August 25, 2009
CHICAGO -- Citing reasonable measures taken by Chicago Public Schools to balance its $6.9 billion budget, the Civic Federation announced its support of the District’s FY2010 spending plan today. The District has cut personnel and proposed drawing down reserves and a modest increase to the CPS property tax levy to close a $473 million budget deficit, the largest since 1995. Visit civicfed.org to download the full 67-page report and read a staff blog post about the budget.
Early in the budget process, the District identified a looming deficit and acted to reduce it by cutting administrative personnel by 557 positions and eliminating inefficient or ineffective programs for a total estimated savings of $100 million. Personnel cuts are especially important for the District as it faces falling enrollment combined with the fact that 68% of the operating budget is spent on salaries and benefits. The Civic Federation applauds Chicago Public Schools for its commitment to reducing expenditures while maintaining classroom service.
Given the daunting budget deficit CPS has faced this year and the painful but necessary steps it has already taken to reduce operating expenses, the Civic Federation supports the District’s reasonable 1.5% increase to its property tax levy. “The Civic Federation commends Chicago Public Schools for showing praiseworthy restraint by implementing expenditure cuts before raising taxes,” said Lise Valentine, Vice President of the Civic Federation. The District has also shown moderation by choosing not to raise its levy to the maximum amount allowed under law of 4.1%, as it has done nearly every year since 1995.
The Civic Federation retains grave concerns about the District’s fiscal future. Despite a potential total reduction in staffing of over 1,000 positions and a tax increase, CPS will face a colossal projected deficit of $913 million next year—nearly twice as large the already massive FY2010 deficit. The projected shortfall will be driven in large part by a required pension payment of $563.3 million that has ballooned to 35 times the size of the contribution made in FY2006. “Such large increases to the District’s pension contributions are clearly unsustainable, especially in light of reduced State funding, limited revenue options for 2011, and the expiration of federal stimulus funds in FY2012,” said Valentine.

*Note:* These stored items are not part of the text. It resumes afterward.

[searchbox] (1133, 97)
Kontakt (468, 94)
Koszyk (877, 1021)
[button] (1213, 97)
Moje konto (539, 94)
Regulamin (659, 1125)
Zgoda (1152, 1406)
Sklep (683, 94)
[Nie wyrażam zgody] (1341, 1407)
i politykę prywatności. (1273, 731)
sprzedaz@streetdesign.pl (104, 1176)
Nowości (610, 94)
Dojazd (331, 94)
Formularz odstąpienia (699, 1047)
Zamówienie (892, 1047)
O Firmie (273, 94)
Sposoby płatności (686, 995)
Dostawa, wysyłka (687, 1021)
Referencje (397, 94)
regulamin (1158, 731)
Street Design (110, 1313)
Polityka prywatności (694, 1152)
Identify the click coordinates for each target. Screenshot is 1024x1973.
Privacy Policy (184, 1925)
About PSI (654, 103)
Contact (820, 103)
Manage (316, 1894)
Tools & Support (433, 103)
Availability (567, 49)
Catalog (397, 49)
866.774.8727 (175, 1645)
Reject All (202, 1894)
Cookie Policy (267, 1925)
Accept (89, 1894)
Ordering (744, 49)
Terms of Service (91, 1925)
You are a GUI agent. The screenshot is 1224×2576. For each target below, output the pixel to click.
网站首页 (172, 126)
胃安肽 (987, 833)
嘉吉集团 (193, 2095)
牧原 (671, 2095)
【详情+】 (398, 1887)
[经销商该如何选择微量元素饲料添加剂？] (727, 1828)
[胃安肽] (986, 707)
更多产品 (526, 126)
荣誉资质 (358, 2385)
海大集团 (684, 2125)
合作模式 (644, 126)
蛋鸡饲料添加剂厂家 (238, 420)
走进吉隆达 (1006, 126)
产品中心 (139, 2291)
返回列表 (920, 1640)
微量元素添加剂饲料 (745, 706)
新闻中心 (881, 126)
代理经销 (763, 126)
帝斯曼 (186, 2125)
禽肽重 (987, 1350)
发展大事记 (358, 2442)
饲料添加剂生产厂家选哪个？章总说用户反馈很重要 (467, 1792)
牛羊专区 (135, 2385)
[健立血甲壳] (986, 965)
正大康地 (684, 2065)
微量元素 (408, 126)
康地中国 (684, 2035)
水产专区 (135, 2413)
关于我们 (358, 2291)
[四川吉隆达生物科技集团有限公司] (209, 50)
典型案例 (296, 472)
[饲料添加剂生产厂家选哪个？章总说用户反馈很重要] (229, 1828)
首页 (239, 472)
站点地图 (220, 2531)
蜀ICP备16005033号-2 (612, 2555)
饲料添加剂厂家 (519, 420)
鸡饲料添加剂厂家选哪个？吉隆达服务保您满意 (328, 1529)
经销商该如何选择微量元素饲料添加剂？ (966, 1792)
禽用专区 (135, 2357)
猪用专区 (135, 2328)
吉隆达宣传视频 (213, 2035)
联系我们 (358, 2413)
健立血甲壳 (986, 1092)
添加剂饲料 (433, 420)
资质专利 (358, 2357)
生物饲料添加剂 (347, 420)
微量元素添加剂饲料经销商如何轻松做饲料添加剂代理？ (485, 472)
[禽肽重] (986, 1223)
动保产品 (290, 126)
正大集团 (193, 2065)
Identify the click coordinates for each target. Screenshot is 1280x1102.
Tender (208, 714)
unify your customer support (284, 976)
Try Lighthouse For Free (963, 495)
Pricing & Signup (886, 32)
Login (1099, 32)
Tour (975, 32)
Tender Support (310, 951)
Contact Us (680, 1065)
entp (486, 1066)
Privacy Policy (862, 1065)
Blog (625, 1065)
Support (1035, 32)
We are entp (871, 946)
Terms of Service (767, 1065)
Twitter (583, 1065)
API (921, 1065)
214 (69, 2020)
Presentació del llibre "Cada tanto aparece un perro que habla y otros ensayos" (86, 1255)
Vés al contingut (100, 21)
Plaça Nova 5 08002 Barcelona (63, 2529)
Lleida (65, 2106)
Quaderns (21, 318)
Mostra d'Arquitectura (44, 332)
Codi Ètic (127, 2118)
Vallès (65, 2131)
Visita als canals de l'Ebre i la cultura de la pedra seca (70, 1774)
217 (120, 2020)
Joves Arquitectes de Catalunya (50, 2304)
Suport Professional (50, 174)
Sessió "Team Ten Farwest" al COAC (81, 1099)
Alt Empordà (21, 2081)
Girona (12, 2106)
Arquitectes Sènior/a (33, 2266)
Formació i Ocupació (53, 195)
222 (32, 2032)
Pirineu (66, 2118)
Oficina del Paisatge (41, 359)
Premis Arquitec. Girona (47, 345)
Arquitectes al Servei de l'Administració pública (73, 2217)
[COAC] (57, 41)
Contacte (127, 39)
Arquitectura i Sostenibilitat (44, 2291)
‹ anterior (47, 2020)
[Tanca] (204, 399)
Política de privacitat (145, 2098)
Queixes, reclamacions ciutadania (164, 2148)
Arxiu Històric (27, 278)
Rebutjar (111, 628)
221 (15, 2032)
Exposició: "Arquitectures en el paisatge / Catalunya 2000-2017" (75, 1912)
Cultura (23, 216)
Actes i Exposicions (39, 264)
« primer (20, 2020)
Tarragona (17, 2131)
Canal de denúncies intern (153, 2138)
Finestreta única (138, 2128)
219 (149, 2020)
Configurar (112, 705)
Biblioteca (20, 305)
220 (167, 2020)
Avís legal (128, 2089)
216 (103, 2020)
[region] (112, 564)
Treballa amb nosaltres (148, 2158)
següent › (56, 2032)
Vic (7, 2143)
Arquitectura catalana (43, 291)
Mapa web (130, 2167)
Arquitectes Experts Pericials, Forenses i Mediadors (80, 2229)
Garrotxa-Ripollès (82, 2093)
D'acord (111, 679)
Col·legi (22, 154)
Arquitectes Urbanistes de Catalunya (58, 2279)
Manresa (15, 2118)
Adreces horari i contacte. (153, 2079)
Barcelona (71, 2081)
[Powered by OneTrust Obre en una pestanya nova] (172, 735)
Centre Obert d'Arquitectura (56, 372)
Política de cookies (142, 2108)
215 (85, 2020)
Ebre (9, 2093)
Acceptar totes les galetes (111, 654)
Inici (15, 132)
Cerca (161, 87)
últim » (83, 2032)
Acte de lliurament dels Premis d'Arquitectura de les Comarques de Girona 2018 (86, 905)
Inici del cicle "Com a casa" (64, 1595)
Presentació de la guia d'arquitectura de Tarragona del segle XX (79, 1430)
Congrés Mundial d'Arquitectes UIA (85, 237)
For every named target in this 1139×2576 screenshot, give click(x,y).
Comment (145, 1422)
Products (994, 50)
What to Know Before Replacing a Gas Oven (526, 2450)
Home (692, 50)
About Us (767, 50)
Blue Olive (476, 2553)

The required increases in contributions are the result of a sharp decline in investment revenue, combined with an Illinois law requiring the Chicago Teachers Pension Fund to be 90% funded by 2045. The Illinois General Assembly has exacerbated the Pension Fund’s difficulties by cutting the State’s already low contribution by half in FY2010, providing a mere $32.5 million. Countering the District’s severe pension crisis will require aggressive action on the part of the General Assembly, including working with CPS to implement a moratorium on pension enhancements and limit annual pension increases for new hires. Legislators should also increase the State’s contribution to Chicago teachers’ pensions to a more equitable level compared to the funding Illinois provides for downstate teachers.